Breckenridge Bike Guide: Boreas Pass fall ride (video)
SUMMIT COUNTY — When the Denver, South Park and Pacific Railroad company built built the Boreas Pass narrow-gauge route in the late 1800s, they hardly chose the route for it’s breathtaking beauty in September. But it couldn’t have worked out better for modern-day mountain bikers.
The route, now known as Boreas Pass Road, is found southeast of Breckenridge and follows an abandoned narrow-gauge railroad bed, giving cyclists of all abilities access to scenic views and historic mining remains on the Continental Divide. It’s a hot spot in autumn, and for good reason: the road is lined with thick, colorful aspens for a tunnel-like foliage climb on a mellow uphill grade. You’ll often run into hikers and motorists, but the road is flat and wide enough to accommodate just about anyone, even when it burrows through rocky cliffs.

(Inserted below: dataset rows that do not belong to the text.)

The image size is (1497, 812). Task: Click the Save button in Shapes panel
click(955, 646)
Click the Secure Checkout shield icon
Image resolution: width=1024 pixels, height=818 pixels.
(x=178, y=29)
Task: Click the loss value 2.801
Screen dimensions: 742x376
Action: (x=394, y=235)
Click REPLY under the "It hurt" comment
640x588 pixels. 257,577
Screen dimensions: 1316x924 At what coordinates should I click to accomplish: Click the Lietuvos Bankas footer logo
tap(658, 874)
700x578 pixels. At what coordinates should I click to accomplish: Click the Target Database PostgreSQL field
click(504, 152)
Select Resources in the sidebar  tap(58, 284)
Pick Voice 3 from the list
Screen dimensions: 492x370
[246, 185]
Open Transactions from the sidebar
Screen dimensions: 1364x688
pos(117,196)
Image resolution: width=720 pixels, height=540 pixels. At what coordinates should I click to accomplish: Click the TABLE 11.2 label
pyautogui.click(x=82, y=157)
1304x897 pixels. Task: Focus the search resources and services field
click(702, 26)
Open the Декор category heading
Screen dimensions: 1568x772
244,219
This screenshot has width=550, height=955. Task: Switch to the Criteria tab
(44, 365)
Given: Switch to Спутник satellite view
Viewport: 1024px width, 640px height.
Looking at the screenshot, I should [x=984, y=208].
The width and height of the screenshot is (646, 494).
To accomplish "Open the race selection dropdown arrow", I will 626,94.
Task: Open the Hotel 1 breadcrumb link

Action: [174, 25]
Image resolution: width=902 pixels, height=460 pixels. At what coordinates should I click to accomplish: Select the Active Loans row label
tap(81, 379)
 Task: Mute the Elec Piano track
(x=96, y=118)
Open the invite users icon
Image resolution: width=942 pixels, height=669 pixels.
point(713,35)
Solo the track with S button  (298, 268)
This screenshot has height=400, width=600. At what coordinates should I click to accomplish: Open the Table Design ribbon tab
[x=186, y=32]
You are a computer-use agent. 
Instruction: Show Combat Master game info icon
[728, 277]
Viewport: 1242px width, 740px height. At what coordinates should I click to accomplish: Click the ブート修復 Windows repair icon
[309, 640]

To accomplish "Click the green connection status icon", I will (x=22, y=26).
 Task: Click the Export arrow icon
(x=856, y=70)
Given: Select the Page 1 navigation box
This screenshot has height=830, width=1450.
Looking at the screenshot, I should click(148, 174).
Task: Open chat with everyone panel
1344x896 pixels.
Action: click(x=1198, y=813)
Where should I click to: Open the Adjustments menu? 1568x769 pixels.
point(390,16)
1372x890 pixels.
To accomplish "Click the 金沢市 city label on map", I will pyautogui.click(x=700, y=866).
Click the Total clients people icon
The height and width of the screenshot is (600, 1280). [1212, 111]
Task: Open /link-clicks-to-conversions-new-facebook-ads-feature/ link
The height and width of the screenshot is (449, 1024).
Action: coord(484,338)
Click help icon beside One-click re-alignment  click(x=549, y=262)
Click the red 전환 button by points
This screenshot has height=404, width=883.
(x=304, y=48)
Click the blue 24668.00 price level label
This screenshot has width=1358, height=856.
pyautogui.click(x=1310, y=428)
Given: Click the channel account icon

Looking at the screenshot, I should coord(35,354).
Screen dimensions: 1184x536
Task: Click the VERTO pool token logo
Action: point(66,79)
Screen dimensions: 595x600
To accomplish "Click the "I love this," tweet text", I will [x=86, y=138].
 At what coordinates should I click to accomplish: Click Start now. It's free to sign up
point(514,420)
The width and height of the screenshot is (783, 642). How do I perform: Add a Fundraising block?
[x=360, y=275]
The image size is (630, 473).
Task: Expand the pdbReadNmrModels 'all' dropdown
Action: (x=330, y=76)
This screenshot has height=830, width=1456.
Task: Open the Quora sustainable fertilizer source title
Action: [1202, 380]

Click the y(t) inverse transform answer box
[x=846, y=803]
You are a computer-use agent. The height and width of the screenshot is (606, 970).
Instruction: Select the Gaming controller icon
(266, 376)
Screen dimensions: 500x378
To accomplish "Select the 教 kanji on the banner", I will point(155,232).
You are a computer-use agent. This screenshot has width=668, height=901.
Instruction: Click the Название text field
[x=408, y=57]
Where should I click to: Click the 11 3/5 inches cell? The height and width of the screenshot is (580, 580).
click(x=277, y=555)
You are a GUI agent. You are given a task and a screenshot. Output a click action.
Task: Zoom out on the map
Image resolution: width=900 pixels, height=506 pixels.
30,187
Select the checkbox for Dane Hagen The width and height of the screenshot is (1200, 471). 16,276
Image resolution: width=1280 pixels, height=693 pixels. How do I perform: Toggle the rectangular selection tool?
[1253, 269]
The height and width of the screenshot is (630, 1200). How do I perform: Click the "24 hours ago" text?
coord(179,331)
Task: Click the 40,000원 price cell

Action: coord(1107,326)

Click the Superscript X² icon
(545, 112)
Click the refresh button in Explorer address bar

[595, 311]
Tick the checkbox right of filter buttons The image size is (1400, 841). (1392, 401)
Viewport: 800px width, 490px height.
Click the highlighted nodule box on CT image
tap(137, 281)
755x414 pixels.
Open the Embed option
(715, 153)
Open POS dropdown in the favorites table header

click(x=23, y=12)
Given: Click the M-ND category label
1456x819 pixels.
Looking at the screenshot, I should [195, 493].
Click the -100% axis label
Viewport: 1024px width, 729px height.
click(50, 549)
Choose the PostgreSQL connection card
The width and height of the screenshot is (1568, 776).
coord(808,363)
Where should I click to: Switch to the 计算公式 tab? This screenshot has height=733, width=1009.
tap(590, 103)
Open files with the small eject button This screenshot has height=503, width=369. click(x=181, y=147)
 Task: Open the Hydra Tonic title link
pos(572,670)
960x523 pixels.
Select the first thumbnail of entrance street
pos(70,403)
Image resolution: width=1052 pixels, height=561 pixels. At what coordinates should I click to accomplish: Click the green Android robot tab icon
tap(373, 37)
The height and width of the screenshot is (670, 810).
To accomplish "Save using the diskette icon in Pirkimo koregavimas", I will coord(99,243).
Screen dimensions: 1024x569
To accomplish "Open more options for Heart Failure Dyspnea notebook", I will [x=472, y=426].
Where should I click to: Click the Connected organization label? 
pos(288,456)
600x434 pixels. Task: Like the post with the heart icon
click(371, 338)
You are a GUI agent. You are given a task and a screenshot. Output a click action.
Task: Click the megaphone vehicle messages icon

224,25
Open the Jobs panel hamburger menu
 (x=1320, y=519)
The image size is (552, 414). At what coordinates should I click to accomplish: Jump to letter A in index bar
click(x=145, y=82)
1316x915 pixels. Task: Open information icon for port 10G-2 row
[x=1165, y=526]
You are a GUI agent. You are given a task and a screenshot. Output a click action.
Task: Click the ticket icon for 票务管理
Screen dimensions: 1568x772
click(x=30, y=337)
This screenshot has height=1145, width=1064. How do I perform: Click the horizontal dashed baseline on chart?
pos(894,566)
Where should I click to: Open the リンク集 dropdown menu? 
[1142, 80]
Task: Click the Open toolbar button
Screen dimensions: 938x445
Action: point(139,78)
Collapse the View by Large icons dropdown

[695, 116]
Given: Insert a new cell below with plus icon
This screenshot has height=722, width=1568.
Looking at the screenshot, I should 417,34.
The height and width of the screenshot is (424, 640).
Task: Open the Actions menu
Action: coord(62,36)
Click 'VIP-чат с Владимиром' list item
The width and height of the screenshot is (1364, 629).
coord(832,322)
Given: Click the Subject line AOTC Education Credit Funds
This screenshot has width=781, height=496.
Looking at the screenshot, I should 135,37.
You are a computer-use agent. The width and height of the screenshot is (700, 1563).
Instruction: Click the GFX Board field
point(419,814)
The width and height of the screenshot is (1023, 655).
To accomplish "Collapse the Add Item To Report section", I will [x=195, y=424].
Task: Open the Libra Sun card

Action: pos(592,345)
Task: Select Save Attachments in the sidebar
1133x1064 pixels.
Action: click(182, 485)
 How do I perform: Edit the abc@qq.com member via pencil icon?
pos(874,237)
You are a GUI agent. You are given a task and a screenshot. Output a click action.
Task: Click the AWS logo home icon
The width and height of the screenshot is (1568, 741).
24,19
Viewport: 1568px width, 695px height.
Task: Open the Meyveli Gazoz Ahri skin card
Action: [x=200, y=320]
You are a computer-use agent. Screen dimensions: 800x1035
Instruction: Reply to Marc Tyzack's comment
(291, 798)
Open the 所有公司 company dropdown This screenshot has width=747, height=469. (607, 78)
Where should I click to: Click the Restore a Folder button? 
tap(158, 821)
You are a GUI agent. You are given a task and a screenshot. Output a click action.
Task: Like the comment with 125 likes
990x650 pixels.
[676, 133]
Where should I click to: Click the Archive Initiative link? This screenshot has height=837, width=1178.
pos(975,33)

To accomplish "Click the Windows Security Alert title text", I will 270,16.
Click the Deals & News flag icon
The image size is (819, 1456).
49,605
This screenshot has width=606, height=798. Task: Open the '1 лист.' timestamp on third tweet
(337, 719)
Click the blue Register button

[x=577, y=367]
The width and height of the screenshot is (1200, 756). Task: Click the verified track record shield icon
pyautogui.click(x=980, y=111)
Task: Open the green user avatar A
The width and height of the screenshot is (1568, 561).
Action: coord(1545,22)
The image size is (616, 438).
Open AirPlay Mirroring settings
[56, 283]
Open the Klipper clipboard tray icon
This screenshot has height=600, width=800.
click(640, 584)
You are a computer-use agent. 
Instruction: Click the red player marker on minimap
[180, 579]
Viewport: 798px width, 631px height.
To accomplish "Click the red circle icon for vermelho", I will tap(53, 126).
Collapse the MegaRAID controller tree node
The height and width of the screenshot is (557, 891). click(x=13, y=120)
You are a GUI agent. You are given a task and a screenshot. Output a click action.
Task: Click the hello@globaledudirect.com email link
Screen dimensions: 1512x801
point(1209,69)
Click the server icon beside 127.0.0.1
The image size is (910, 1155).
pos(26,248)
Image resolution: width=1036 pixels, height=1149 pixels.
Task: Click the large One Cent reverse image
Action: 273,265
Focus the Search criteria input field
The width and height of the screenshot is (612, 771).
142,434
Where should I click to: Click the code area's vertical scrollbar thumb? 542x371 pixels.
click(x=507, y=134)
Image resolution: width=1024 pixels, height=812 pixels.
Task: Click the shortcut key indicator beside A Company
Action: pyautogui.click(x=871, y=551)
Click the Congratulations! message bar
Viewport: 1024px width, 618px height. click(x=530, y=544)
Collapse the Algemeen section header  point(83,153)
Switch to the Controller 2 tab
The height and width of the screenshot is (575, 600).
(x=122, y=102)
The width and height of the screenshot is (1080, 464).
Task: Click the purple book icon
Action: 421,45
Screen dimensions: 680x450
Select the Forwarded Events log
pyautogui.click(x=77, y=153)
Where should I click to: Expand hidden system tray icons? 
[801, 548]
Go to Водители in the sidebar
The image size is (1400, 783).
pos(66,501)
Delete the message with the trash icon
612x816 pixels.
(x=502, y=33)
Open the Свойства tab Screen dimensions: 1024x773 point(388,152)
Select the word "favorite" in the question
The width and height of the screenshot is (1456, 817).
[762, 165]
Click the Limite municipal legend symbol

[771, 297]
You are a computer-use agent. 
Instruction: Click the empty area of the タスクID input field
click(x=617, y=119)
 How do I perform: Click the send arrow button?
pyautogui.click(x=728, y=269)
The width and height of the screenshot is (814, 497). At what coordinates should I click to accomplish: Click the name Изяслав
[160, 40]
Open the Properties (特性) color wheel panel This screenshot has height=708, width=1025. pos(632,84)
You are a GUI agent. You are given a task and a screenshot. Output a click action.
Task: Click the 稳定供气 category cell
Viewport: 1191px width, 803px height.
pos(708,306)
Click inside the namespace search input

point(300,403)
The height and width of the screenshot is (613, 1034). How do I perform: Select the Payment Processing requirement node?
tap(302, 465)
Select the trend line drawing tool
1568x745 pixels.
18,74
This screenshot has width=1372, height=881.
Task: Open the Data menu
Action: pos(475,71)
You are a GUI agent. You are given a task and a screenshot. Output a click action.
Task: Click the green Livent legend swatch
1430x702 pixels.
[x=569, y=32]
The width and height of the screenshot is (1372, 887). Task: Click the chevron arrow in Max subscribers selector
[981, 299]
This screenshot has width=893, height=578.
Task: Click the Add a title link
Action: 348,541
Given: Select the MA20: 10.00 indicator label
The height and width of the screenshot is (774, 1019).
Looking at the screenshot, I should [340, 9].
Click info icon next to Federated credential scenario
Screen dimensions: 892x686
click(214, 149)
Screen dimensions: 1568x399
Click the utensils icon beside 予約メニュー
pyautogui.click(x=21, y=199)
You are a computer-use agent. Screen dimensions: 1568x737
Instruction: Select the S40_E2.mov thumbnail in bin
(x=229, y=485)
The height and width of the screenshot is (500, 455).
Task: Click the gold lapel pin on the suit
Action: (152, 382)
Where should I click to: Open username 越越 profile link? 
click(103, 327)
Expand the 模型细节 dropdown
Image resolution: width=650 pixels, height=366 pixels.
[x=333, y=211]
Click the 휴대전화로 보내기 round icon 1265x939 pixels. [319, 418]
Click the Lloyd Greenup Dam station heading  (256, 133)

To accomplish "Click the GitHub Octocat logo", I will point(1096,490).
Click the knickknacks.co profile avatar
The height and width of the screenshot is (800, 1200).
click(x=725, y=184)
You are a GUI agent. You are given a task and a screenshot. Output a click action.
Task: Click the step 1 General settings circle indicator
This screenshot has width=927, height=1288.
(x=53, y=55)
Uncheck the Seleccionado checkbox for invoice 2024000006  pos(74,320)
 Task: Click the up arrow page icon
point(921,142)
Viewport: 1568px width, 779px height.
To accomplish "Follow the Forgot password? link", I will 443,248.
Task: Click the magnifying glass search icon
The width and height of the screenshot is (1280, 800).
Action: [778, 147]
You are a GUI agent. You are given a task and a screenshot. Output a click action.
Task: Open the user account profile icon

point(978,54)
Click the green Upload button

Veteran riders, don’t be thrown off by the relatively easy route. In autumn this one is all about the visuals, and it connects with at a handful of singletrack routes (Baker’s Tank, Aspen Alley and more) for adrenaline-pumping descents.
Know before you go
Well-maintained and gradual, this road is excellent for novices. When the gate near the trailhead is closed, the road is still snowy and wet. Cyclists should avoid this ride until the gate is opened. Expect vehicle traffic, which can be heavy on weekends. Boreas Pass is above timberline — be prepared for changing weather.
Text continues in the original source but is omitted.